**Texte de l'exercice**
· · · · · · ·

Le salaire brut ne peut excéder l'indemnisation de deux périodes de temps de travail additionnel de jour mentionnée à l'article R. 6152-27 à laquelle est ajoutée une indemnité de sujétion ; c'est ici l'indemnisation maximale et l'établissement peut tout à fait se situer en deçà. Ces indemnités sont majorées de la rémunération des congés mentionnés aux 1° et 2° de l'article R. 6152-35 c'est-à-dire les congés annuels et les congés au titre de la réduction du temps de travail. Le montant plafond journalier est fixé, pour une journée de vingt-quatre heures de travail effectif, à 1 170,04 euros, selon l'arrêté du 24 novembre 2017 (1 404,05 euros pour l'année 2018 et 1 287,05 euros pour l'année 2019). Ce montant vient d'être majoré de 20% poar le ministre de la santé, afin de ne pas bloquer les établissements.

L'instruction du 28 décembre 2017 indique que la rémunération est limitée (plafond) et constituée par le salaire brut versé par l'ETT, soit tous les éléments de rémunération versés au praticien intérimaire, y compris la monétisation des congés payés et le paiement de l'indemnité de fin de mission.

Les remboursements de frais professionnels au praticien par l'entreprise de travail temporaire refacturés à l'établissement public de santé sont considérés comme du salaire.

· · · · · · ·

Enregistrements de données:
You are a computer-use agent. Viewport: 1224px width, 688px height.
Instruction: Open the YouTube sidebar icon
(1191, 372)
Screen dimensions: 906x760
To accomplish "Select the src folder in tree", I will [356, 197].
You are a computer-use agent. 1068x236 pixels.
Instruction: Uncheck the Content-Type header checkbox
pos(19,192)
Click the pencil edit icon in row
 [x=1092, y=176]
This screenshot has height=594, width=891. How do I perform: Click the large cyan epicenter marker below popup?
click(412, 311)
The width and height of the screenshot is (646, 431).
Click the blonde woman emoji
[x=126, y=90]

· · · · · · ·

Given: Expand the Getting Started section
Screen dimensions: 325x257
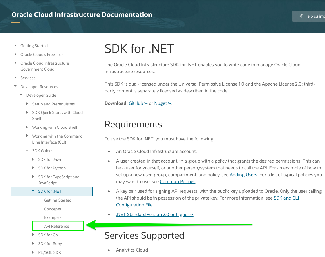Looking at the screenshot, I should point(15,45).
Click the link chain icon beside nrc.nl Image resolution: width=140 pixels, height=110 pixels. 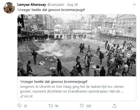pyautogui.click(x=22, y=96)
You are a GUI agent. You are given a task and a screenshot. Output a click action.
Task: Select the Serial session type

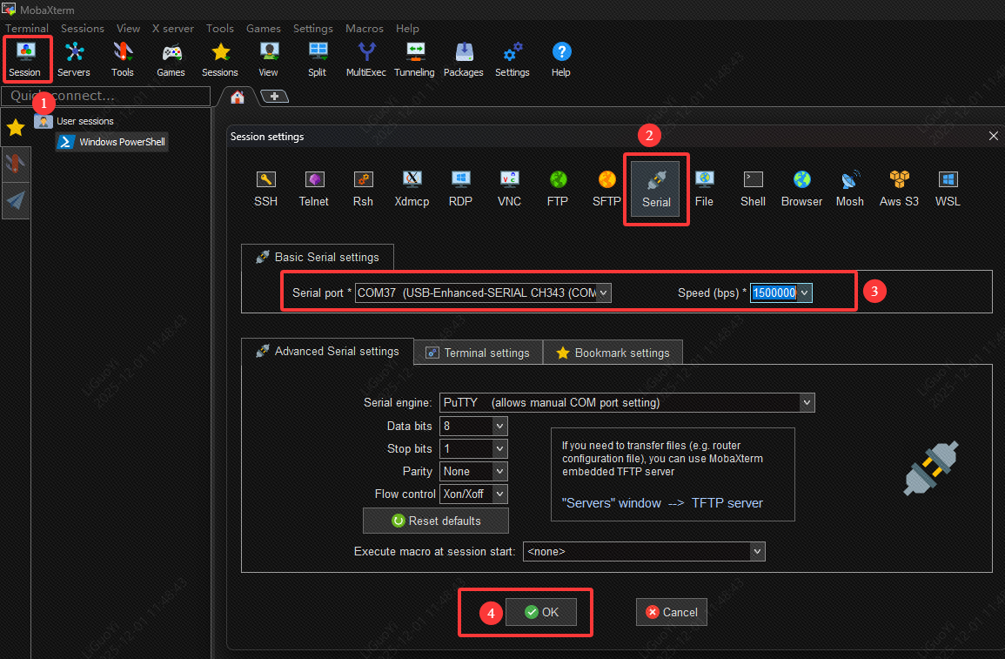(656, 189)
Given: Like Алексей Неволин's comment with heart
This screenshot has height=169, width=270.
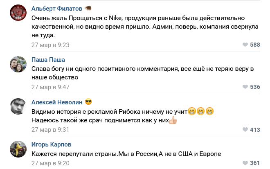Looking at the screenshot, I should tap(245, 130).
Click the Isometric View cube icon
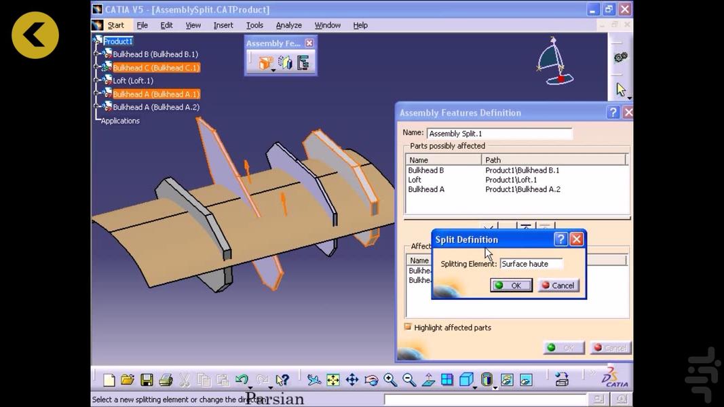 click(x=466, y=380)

· · · · · · ·

D'après le texte sur la rémunération des praticiens intérimaires, comment sont considérés les remboursements de frais professionnels refacturés à l'établissement public de santé ? Les enregistrements n'ont aucun lien avec le texte.

Ils sont considérés comme du salaire.